Learning via the Interwebs
Massive Online Open Courses are all the rage right now, with websites like Coursera, EdX, and Udacity offering classes to hundreds of thousands of people around the world. Evaluators aren’t far behind. My M&E, an online learning platform linking together evaluation practitioners, is currently offering a 7-week course on emerging practices in development evaluation. The course covers a multitude of topics, from evaluating organization performance to future trends in the field. Plus, the instructors are pretty darn impressive. Let’s hope that it becomes even easier for evaluators to connect and share information.

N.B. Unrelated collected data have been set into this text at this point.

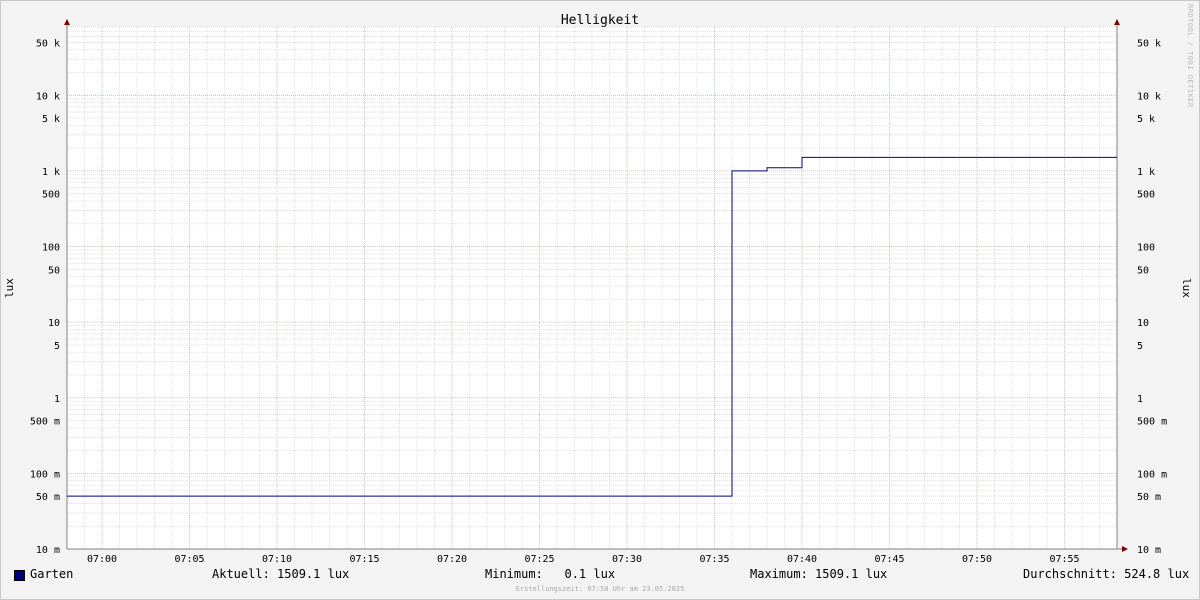  Describe the element at coordinates (819, 574) in the screenshot. I see `legend-maximum: Maximum: 1509.1 lux` at that location.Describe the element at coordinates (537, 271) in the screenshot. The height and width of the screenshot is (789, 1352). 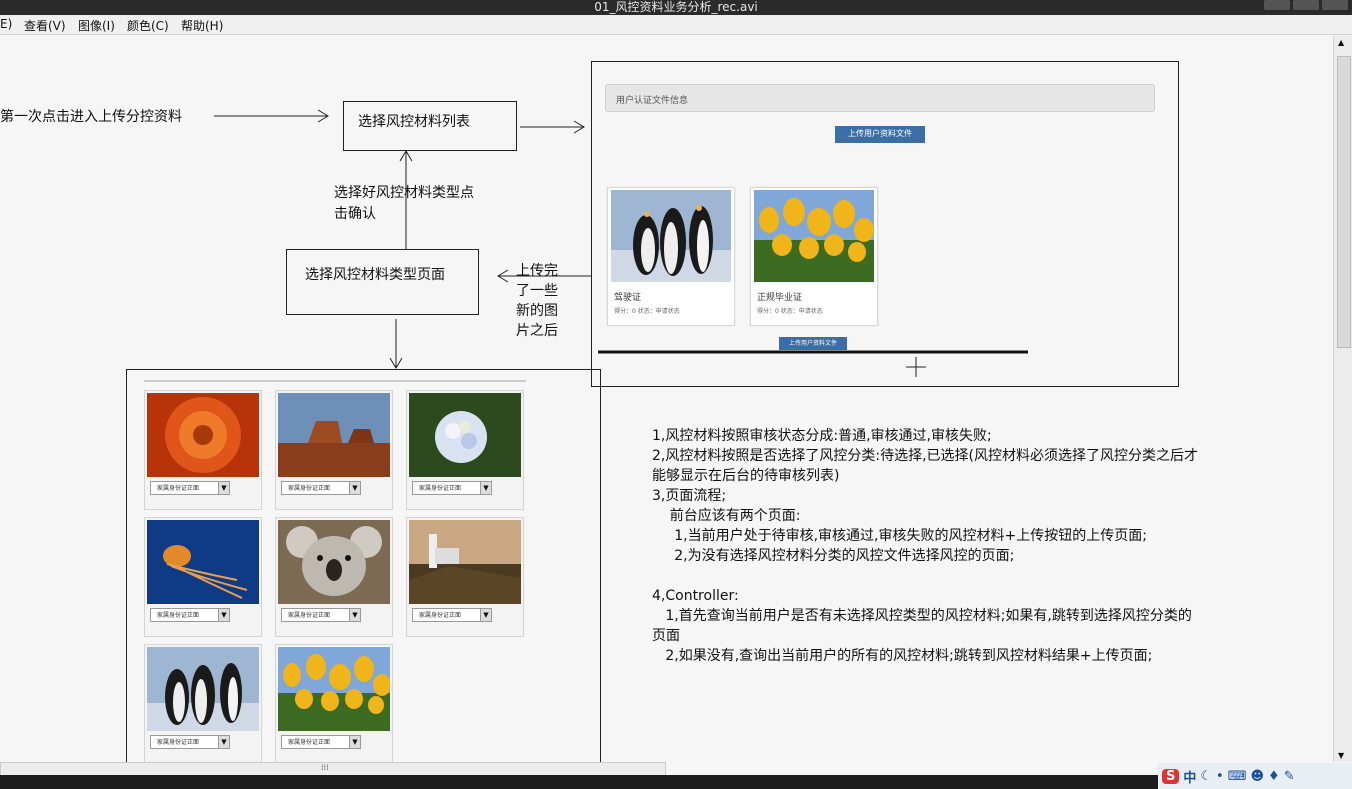
I see `upload-done-line1: 上传完` at that location. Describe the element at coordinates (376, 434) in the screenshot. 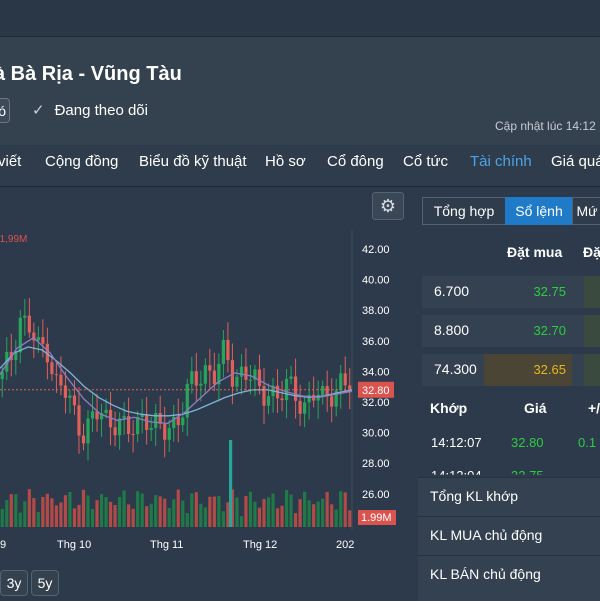

I see `y-tick-label: 30.00` at that location.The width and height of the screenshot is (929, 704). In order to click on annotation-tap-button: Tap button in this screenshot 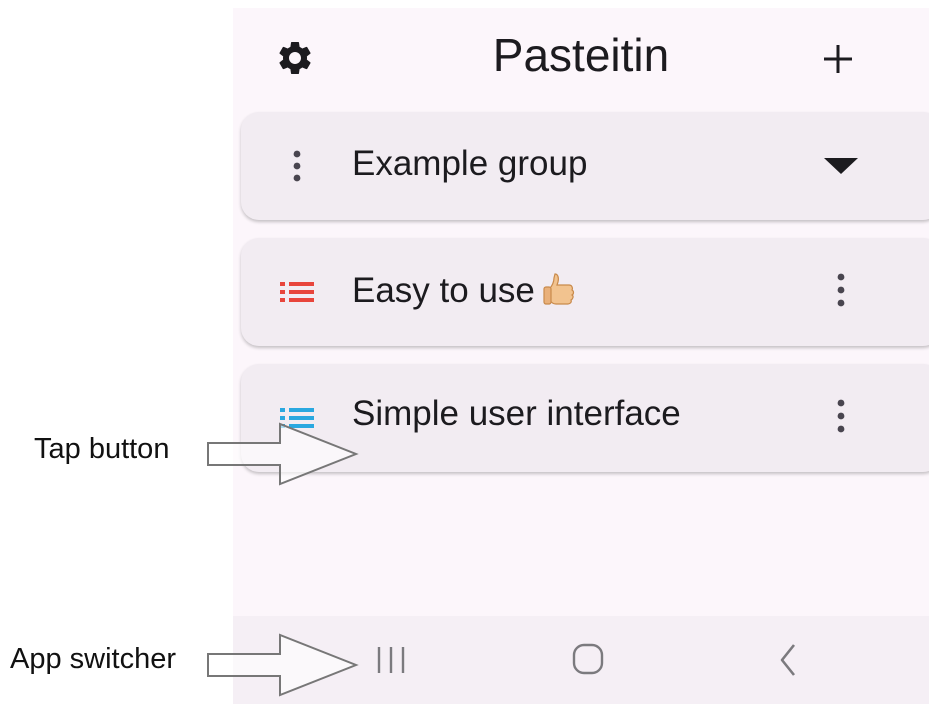, I will do `click(102, 449)`.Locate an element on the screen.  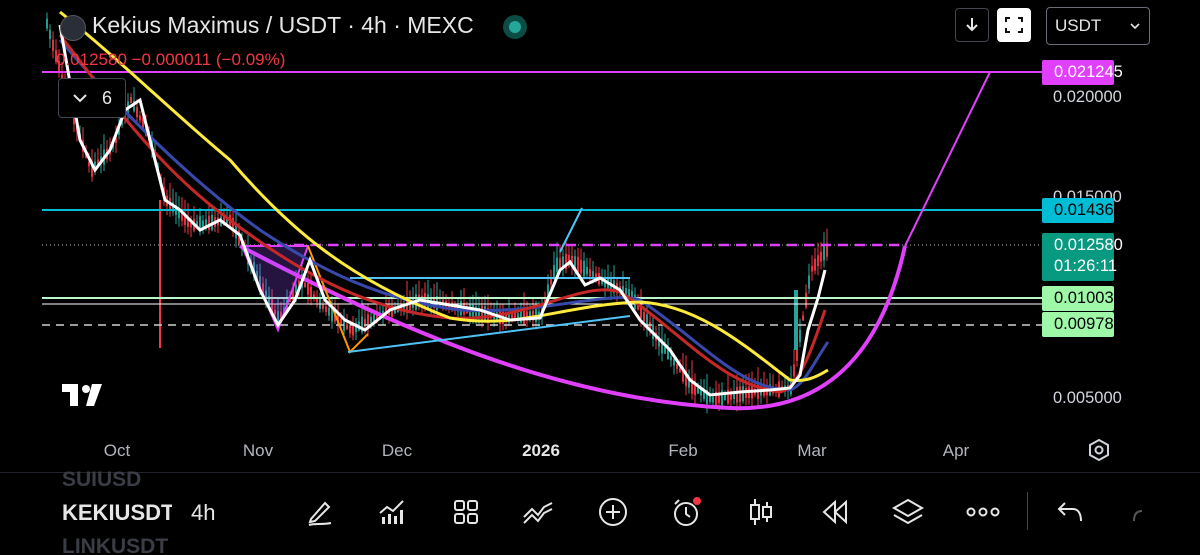
last-price-tag: 0.012580 01:26:11 is located at coordinates (1082, 257).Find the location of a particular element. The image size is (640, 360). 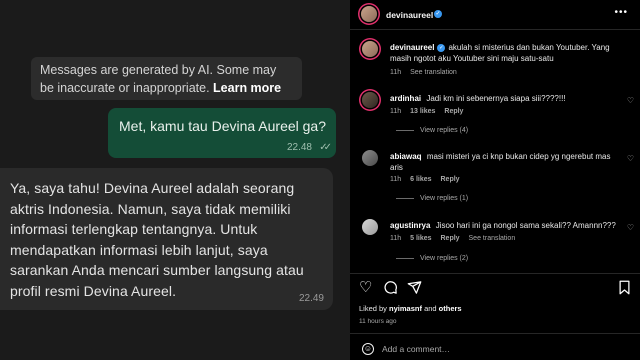

actions-divider is located at coordinates (495, 274).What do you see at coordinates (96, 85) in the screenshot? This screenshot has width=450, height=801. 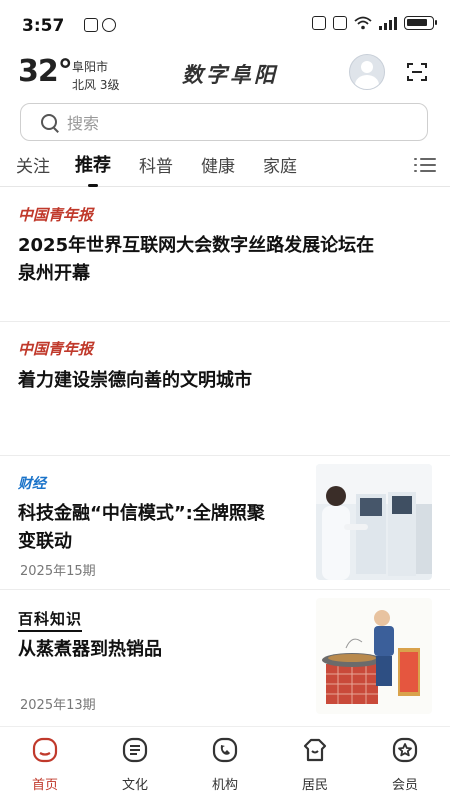 I see `weather-wind: 北风 3级` at bounding box center [96, 85].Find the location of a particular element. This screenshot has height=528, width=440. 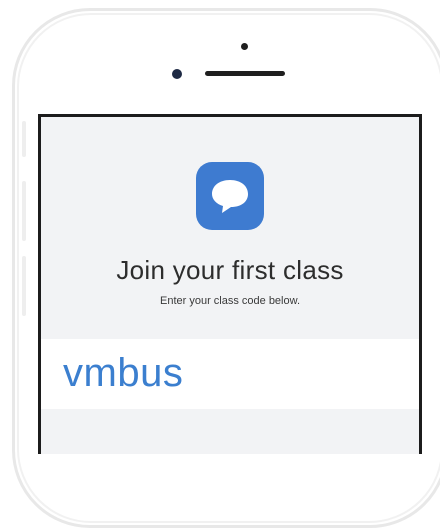

speech-bubble-icon is located at coordinates (230, 196).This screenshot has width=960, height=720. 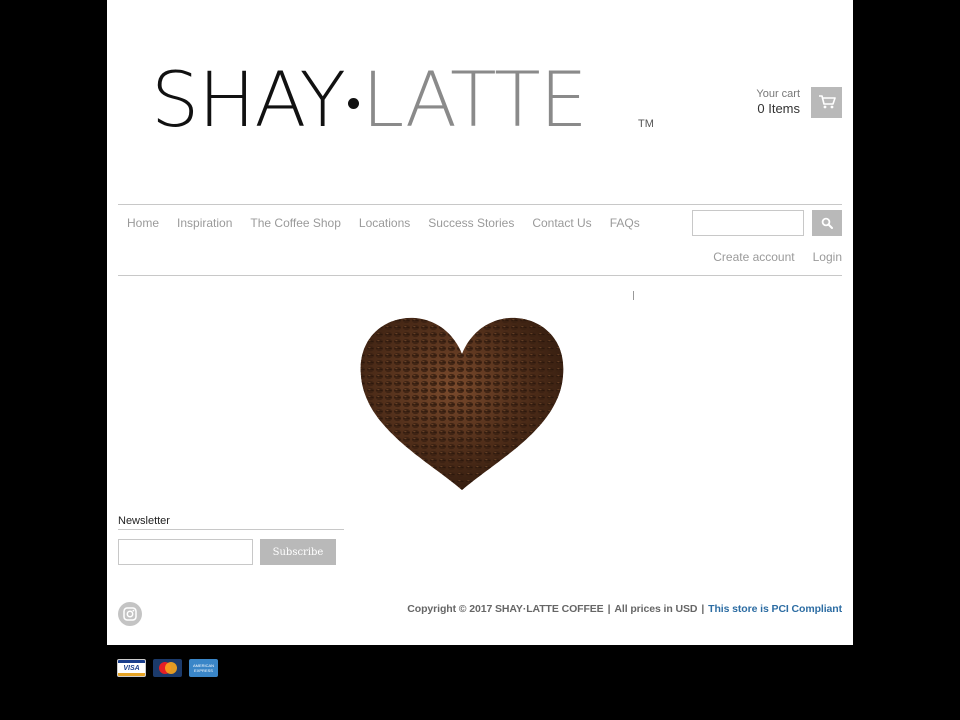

Assessing “Assessing Advocacy”
The Stanford Social Innovation Review’s latest piece on advocacy evaluation—“Assessing Advocacy”—acknowledges the complexity of advocacy processes and proposes an ostensibly “quantitative” evaluation framework. We think it offers an exaggerated sense of certainty about our ability to predict or compare likely advocacy outcomes. And it misses an opportunity to draw on other relevant work in the advocacy evaluation field: consider the Alliance for Justice’s Advocacy Capacity Assessment tool, for example, or check out the Center for Evaluation Innovation for research on a variety of advocacy evaluation methods.